## Text section
Before Darwin, what awareness did people have of human’s genetic relationship with apes?

by should-stop-posting

I heard that Rousseau (died in the 1770s) once speculated that chimpanzees might be humans in the “state of nature” that classical liberal philosophy discusses. The original humans before language, technology, social organization, and property.

I also remember hearing once of an ancient Greek explorer who went to Africa and saw apes for the first time (might have been gorillas or chimps or something, I don’t remember) and described them as a “tribe”, as if he were under the impression these were some kind of human, albeit very different than any he’d ever met.

Apparently throughout ancient, medieval and early modern history there was some understanding of apes being a kind of animal that was closer to humans than any other, with eerie similarities like their body shape and their ability to grasp with hands.

Were Lamarck and Darwin truly the first to develop theories of evolution, was there any awareness before them that humans evolved from apes? It would seem strange for Rousseau to suggest what he suggested, for example, if no one had ever heard of the idea that humans descended from apes.

Shuvaa29

Before Darwin and Lamarck, there was argumentation about natural laws. To boil it down, the argument involved if humans could scientifically determine the ways the world worked. For example, if I were to shoot this cannon ball, I can determine how far it will go with a certain angle, and velocity. Before the ideas of natural law, most intellectuals believed it was impossible to determine, what were seen as, acts of divine power. One of the main individuals to perceive the world this way was Issac Newton with the establishment of the Three Laws of Motion. Charles Darwin even pays lip service to this idea of natural laws when he uses William Whewell's quote in Origin of Species that “events are brought about not by insulated interpositions of Divine power, exerted in each particular case, but by the establishment of general laws.” This "establishment of general laws" carried over into the biological realm with naturalists attempting to explain life through evolution.

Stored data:
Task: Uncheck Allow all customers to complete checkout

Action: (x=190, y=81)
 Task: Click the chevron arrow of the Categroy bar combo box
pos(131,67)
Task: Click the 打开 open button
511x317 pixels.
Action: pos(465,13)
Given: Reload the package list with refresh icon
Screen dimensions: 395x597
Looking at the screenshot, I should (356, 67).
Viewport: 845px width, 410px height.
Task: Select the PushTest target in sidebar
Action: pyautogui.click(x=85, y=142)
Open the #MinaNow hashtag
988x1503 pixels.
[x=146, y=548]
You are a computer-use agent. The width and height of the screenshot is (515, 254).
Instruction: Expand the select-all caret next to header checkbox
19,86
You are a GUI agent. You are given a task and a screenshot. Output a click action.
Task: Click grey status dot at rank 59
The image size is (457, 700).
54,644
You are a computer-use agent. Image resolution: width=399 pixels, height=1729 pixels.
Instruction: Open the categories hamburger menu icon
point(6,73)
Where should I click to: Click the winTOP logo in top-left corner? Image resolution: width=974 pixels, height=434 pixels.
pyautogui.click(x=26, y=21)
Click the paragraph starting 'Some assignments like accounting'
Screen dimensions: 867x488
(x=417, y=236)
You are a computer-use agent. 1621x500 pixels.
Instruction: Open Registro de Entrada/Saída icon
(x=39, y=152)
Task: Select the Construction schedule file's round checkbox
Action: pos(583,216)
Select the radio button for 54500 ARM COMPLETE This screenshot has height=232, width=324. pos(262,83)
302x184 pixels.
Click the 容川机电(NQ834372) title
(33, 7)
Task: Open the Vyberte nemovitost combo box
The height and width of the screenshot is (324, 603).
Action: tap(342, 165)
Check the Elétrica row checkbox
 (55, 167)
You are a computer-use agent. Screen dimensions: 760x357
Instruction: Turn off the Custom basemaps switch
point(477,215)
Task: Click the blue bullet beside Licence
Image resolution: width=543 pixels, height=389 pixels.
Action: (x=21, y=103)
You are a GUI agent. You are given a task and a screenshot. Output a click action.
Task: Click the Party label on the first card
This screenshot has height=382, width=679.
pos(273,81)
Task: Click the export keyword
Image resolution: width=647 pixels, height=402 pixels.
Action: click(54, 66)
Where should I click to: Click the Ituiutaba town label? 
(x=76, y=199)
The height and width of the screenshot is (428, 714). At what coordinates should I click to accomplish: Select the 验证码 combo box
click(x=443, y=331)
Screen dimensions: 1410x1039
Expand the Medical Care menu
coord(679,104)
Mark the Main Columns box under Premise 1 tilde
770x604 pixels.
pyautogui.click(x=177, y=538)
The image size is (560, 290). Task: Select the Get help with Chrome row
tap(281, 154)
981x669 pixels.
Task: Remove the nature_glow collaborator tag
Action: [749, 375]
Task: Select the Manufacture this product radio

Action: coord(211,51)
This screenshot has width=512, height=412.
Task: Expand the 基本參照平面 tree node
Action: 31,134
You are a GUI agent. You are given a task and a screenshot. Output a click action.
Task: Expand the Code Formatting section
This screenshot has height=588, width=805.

## Work order 1
In the thread about awareness of human and ape kinship before Darwin, whose quote does Darwin use in Origin of Species?
## Work order 2
Say whether each statement agrees with the thread about awareness of human and ape kinship before Darwin: (a) The ancient Greek explorer described the apes he saw as a "tribe." (b) Isaac Newton is named in connection with the Three Laws of Motion. (c) Rousseau died in the 1790s.
The stored data has no connection to the thread about awareness of human and ape kinship before Darwin.

## Response box 1
William Whewell's.

## Response box 2
(a) Yes: "described them as a “tribe”"
(b) Yes: "Issac Newton with the establishment of the Three Laws of Motion"
(c) No: "died in the 1770s"